Le  case innovative del Lotto 24 erano  il risultato di una competizione che aveva visto  associati alcuni tra i migliori giovani architetti romani (Aschieri, De Renzi, Cancellotti, Vietti, Marchi, Marconi) ad altrettante imprese di costruzione per partecipare ad un concorso “costruito” . I progetti delle abitazioni ,il cui costo  era stabilito in partenza,   non dovevano cioè essere giudicati sulla carta, ma  dal vero  e le costruzioni, in seguito,  abitate stabilmente. Il bando prevedeva case “ad alloggi sovrapposti” con  accesso diretto dalla strada, secondo una formula di protezione dell’intimità domestica che oggi si va riscoprendo un po’ dovunque, soprattutto nei nuovi quarteri della banlieue parigina. Se il  termine avesse ancora qualche  senso , le tredici  case prodotte dal concorso del ’29 potrebbero essere definite un modello di architettura moderna.
Erano costruzioni di una razionalità solare, latina , che poco aveva in comune con le contemporanee ricerche, un po’ lugubri ed ostentatamente dimostrative, del celebrato razionalismo tedesco. Lontanissime dallo spirito dell’ existenzminimum , da quell’ansia di trovare la superficie minima abitabile che sembrava la panacea dei problemi della penuria di alloggi . Vi dominava, invece,  l’idea di una modernità paradossalmente intesa  come ritorno, come recupero di  antiche  leggi  di semplicità compositiva. Ne sono  esempi cristallini  le case  di Mario De Renzi, costruite all’angolo tra via delle Sette Chiese e via Borri ,o le nitide abitazioni  di Gino Cancellotti ,al centro del lotto triangolare,  dove il rigore dell’impianto  non deriva dall’adeguamento della forma alla funzione, ma dalla limpida  poesia di una geometria  quasi palladiana.

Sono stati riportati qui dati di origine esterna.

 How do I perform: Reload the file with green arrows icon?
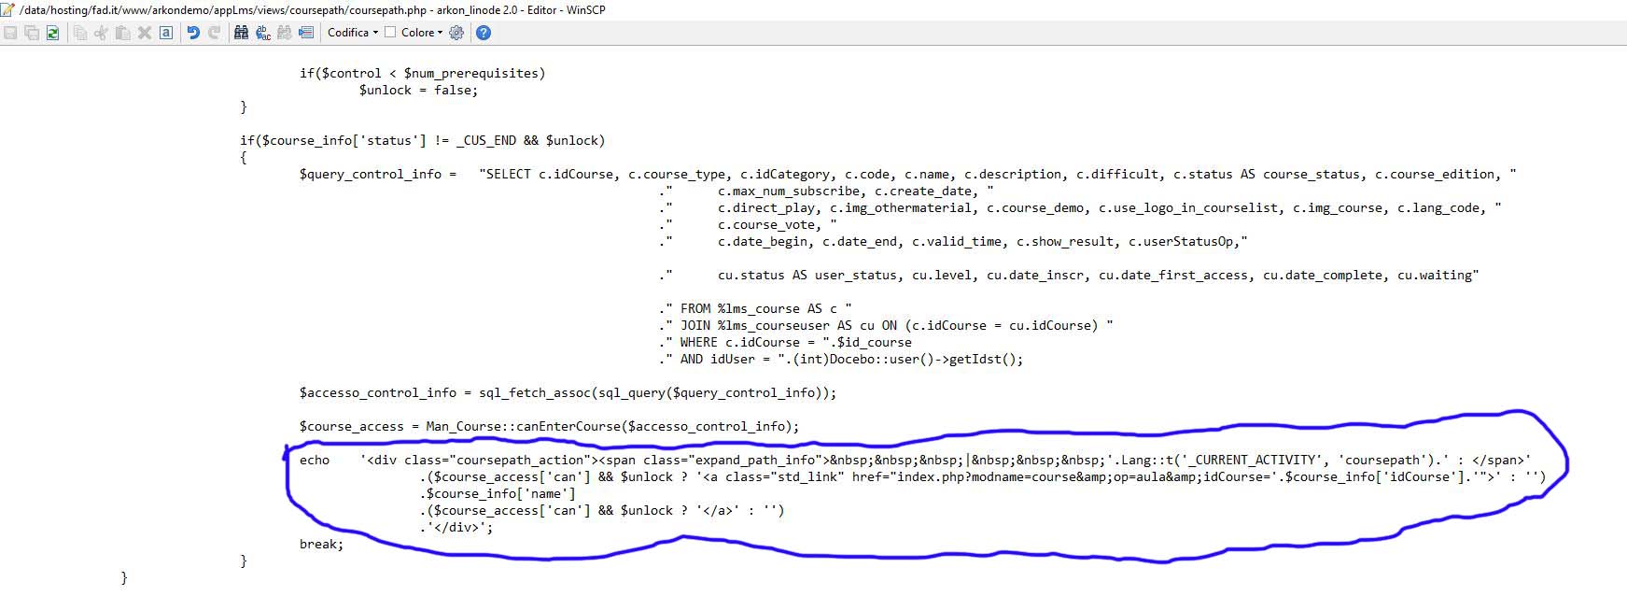pos(52,33)
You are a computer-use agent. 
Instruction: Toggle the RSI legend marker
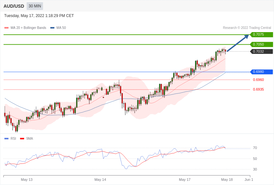click(6, 139)
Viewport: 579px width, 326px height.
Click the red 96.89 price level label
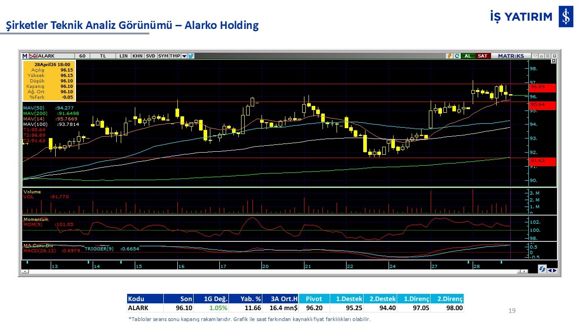(x=542, y=87)
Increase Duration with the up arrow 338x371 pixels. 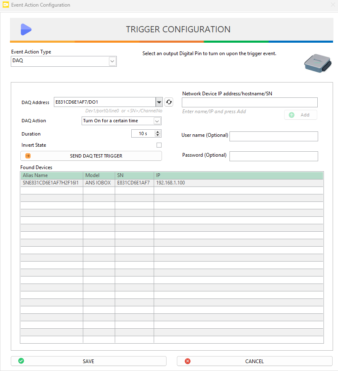157,132
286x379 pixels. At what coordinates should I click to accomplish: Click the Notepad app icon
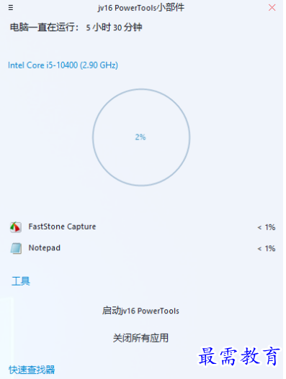[x=16, y=248]
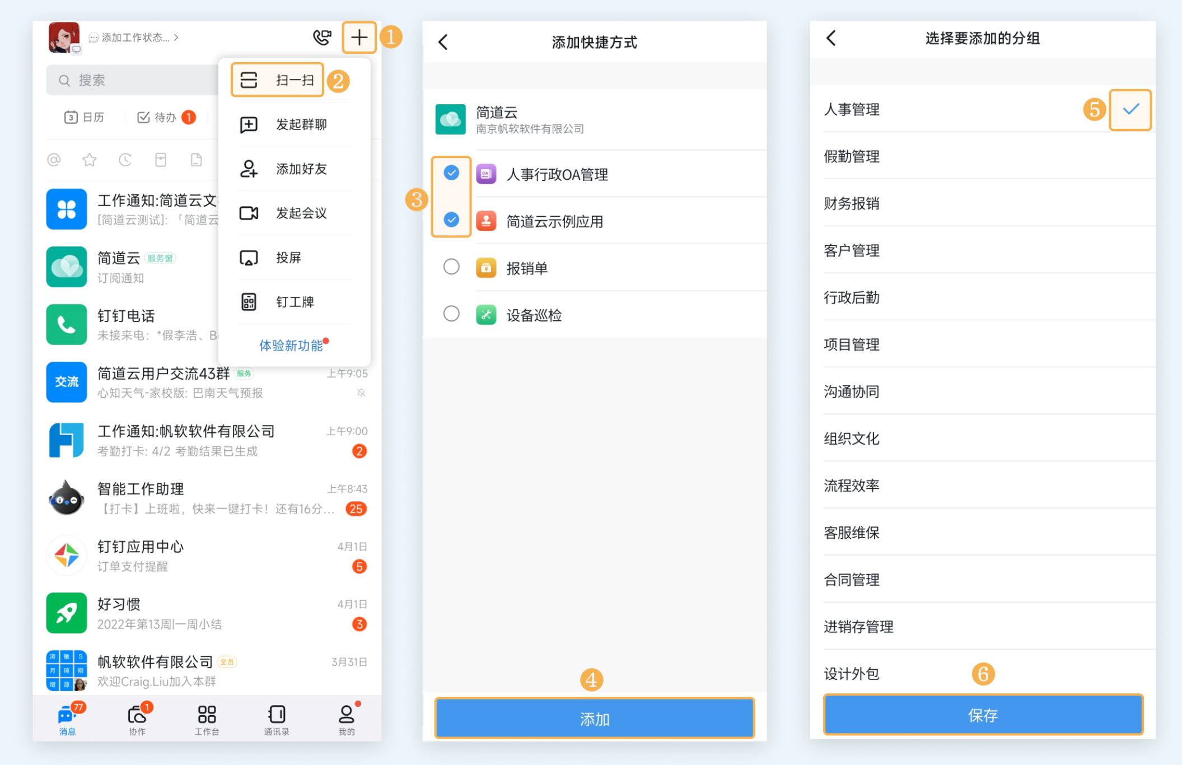Go back from 添加快捷方式 page
Screen dimensions: 1182x765
[443, 42]
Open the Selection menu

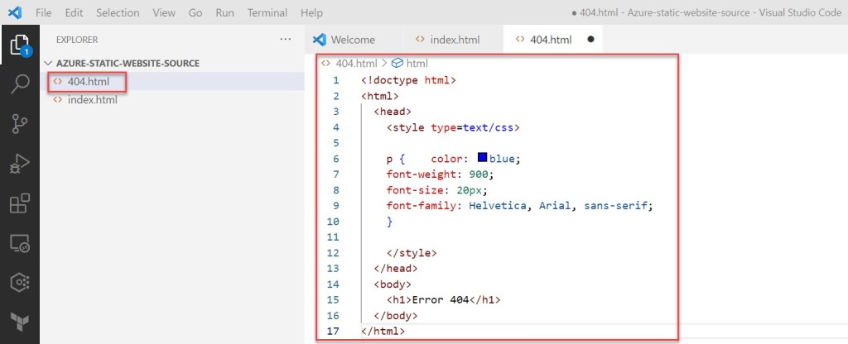[x=118, y=13]
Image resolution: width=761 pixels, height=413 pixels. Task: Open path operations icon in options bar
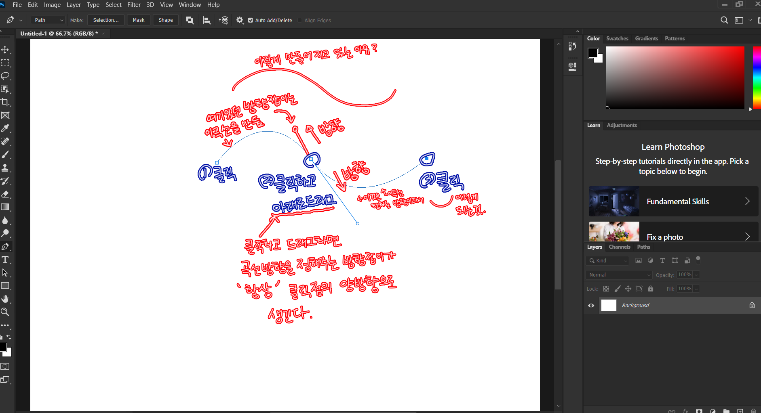tap(190, 20)
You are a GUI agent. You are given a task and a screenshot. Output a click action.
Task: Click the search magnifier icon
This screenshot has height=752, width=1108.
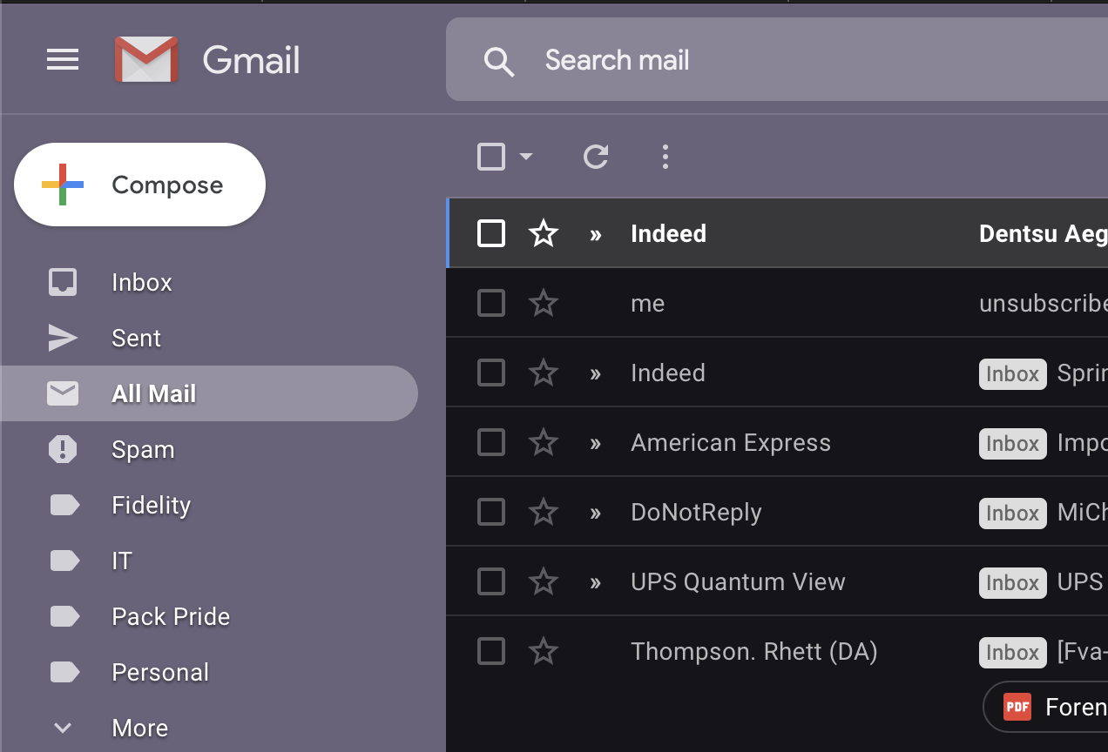click(x=498, y=61)

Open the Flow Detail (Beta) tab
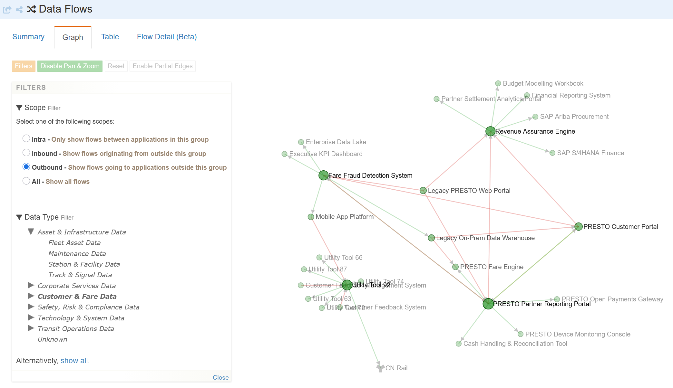pyautogui.click(x=166, y=37)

Fu un giornalista  del “Deutsch  Bauzeitung” ad accorgersi di un altro carattere originale  dell’architettura romana che queste case testimoniavano: egli notava come tra i giovani  italiani fosse sconosciuto il personalismo cumune agli architetti tedeschi, come essi rifuggissero dai manifesti: “Qui è la forza della tradizione  che da al quadro urbano un’energia  che è affatto caratteristica”. Una modernità non inseguita nei personalismi delle avanguardie artistiche, dunque, e nemmeno nelle suggestioni del mondo della macchina, ma evocata attraverso la semplificazione, il realismo costruttivo. Lontani dai protagonismi delle avanguardie, i giovani architetti romani rifiutavano  quella componente ideologica che si è rivelata la parte più fragile  del Movimento Moderno.
Oggi queste case restano , nonostante l’incuria , tracce durevoli  di  una solida tradizione moderna romana: un’eredità che va    ricostruita ricomponendo i frammenti che una storiografia arrogante   ha relegato tra i fenomeni provinciali (la storia, si sa, anche in architettura, è scritta dai vincitori) .
Tracce  che dimostrano ,contro un’ opinione radicata da tanti guasti recenti,  che non tutto quello che a Roma è stato prodotto di nuovo è stato costruito contro la città; che l’intelligenza, come  la buona architettura  non é sempre destinata al fallimento. Anche in una città cinica come Roma.
Per questa ragione le case del Lotto 24 vanno protette : esse debbono testimoniare, come  segno di ottimismo verso la città futura,  un ricordo e un’attesa.